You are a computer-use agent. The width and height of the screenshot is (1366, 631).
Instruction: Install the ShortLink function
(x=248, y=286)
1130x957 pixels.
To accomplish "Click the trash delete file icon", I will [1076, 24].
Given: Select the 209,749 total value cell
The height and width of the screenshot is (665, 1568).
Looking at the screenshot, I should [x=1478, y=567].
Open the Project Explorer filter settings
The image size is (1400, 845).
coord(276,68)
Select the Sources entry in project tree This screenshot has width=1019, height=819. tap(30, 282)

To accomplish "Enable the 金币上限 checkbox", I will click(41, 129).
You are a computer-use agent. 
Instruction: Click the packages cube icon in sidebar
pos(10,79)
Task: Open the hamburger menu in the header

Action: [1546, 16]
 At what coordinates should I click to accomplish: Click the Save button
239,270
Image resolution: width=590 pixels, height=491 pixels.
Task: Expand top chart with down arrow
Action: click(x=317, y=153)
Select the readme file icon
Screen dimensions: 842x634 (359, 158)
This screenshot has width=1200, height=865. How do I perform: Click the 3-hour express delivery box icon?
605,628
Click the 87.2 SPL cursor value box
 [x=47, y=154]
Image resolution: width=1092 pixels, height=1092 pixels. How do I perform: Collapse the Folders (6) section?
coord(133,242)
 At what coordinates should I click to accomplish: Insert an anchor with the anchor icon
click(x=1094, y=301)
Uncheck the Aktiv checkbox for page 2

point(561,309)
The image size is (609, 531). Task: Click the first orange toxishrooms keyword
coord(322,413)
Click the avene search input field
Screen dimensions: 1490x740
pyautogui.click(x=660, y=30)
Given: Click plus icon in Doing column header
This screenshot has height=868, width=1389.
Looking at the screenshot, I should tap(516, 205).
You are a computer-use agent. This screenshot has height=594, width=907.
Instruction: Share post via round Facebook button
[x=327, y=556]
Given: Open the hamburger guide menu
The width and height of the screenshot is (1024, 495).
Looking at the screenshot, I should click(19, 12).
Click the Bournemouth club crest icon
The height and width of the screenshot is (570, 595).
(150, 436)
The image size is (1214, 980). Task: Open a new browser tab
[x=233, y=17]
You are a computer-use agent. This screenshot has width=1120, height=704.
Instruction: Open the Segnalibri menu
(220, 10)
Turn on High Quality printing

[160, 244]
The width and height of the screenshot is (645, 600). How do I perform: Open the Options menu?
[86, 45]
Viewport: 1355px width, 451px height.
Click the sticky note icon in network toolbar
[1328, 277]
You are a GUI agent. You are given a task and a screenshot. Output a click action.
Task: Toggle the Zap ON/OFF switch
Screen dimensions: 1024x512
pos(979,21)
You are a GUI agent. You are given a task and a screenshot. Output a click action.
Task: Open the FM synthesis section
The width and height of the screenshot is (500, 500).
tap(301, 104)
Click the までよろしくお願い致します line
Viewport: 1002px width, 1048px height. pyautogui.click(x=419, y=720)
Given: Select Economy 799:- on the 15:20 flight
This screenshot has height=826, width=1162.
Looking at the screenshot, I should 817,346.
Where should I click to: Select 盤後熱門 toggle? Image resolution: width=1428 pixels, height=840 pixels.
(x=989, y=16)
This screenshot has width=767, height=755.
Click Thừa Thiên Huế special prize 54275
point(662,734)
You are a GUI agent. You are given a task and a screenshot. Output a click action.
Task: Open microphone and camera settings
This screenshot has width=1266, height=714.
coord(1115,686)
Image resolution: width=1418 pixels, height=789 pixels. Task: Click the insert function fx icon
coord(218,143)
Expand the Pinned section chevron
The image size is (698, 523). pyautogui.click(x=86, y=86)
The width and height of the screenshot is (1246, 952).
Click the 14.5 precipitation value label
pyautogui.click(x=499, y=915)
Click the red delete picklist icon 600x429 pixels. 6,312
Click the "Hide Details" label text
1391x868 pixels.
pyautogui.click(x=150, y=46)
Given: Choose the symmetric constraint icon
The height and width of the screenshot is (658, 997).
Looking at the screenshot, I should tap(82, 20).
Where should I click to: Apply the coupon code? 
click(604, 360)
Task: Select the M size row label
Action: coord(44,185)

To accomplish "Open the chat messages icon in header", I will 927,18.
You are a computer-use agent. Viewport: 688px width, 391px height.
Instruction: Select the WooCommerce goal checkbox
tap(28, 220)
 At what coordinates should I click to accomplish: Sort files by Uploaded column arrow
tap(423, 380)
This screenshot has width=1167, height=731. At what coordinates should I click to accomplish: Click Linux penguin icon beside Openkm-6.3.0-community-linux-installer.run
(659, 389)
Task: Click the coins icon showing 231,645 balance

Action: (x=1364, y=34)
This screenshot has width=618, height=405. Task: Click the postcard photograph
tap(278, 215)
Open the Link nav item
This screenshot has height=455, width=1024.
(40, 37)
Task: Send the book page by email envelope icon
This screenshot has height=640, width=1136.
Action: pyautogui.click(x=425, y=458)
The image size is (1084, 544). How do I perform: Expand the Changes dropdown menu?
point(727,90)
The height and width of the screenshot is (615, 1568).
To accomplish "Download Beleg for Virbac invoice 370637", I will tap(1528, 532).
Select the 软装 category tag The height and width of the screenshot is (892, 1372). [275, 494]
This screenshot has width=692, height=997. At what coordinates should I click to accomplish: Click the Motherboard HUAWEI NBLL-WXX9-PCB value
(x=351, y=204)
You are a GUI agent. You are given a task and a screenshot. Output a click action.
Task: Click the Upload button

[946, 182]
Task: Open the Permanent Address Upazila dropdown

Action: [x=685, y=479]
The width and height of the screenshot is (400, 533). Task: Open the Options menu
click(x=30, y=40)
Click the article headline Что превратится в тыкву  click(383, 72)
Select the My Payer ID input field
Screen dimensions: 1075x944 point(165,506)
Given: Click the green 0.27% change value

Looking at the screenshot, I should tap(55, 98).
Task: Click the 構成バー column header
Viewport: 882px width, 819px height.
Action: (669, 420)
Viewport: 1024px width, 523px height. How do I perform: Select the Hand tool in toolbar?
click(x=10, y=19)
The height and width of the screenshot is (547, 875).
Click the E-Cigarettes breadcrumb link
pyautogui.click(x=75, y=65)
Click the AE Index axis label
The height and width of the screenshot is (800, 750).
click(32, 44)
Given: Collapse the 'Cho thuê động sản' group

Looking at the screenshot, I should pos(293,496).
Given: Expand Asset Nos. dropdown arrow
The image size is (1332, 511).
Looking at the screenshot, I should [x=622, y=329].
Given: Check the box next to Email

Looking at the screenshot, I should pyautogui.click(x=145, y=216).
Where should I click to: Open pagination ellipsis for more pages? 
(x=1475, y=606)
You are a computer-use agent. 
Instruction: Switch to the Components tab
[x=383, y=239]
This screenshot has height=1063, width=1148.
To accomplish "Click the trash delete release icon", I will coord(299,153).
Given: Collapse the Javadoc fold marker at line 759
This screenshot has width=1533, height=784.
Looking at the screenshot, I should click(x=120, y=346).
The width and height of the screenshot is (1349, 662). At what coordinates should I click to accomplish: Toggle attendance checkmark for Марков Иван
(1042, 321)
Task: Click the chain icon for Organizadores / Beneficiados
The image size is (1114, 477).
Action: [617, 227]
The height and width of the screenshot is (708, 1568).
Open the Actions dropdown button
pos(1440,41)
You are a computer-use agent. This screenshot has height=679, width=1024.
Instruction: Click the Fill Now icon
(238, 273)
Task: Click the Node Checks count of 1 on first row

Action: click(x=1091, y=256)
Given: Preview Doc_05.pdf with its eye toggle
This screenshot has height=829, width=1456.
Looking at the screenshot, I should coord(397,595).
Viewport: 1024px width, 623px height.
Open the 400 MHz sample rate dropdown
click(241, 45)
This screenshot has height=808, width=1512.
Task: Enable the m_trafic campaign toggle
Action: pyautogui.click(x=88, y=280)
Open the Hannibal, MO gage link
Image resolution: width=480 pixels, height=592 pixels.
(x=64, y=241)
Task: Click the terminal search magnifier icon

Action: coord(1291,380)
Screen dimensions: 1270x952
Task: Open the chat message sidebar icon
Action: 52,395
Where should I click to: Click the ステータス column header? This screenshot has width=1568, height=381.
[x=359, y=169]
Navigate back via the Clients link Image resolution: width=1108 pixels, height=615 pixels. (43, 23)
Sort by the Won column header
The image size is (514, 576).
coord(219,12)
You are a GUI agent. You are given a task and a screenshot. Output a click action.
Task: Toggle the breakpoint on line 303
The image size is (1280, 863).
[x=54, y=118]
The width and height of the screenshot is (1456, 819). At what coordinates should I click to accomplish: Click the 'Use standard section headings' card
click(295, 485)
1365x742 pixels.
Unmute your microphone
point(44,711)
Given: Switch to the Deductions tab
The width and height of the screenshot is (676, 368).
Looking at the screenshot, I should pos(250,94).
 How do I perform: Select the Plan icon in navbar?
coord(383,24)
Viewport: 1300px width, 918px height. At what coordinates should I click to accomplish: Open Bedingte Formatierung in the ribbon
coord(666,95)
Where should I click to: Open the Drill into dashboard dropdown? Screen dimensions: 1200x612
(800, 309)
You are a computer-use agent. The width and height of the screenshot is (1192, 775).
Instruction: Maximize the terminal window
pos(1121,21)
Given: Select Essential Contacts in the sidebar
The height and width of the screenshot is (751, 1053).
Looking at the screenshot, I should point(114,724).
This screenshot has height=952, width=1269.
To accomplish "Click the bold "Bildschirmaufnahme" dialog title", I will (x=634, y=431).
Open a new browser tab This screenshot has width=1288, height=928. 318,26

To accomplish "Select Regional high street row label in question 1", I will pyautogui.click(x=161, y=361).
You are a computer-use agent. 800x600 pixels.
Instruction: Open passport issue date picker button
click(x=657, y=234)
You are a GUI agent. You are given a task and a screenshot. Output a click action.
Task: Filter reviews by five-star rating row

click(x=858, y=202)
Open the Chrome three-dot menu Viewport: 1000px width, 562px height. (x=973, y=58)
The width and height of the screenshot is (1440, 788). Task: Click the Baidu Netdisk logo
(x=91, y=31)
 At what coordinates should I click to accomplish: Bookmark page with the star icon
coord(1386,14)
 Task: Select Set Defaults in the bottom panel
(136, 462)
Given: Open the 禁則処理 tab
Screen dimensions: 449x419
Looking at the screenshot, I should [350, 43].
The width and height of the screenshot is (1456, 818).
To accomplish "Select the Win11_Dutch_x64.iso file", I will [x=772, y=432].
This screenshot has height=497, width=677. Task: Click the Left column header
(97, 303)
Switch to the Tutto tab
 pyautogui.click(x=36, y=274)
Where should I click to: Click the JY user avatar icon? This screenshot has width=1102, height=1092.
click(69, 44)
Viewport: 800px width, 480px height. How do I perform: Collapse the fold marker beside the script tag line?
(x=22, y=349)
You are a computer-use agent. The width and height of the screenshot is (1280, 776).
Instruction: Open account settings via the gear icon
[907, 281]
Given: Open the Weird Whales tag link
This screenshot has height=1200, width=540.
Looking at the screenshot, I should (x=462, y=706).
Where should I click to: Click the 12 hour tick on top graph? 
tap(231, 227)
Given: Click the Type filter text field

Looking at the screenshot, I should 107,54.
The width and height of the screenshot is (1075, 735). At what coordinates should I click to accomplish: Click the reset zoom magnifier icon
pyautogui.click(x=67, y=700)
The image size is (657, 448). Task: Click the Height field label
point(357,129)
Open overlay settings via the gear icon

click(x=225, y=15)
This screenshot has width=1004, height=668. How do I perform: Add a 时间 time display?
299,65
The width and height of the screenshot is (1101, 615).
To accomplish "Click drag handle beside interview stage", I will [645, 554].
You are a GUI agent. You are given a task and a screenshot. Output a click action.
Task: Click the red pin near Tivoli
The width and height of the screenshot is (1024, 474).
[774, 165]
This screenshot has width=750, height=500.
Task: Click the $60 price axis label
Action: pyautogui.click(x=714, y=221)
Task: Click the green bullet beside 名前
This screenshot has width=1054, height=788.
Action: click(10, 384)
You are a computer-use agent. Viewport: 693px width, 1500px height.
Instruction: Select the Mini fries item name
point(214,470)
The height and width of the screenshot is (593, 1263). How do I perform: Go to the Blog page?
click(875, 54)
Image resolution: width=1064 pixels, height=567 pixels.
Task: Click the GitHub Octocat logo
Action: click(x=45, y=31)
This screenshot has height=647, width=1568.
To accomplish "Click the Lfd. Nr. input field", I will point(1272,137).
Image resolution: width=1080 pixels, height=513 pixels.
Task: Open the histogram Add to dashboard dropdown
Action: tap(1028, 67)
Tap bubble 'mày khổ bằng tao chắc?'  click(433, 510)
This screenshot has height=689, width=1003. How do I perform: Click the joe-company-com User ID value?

Challenge
Rewrite the part of the data that opens with the line containing "Click the までよろしくお願い致します line" and closes with the line containing "(x=989, y=16)", changing "Economy" to "Business" and leaving everything else the same.

Exercise answer
Click the までよろしくお願い致します line
Viewport: 1002px width, 1048px height. pyautogui.click(x=419, y=720)
Given: Select Business 799:- on the 15:20 flight
This screenshot has height=826, width=1162.
Looking at the screenshot, I should 817,346.
Where should I click to: Select 盤後熱門 toggle? Image resolution: width=1428 pixels, height=840 pixels.
(x=989, y=16)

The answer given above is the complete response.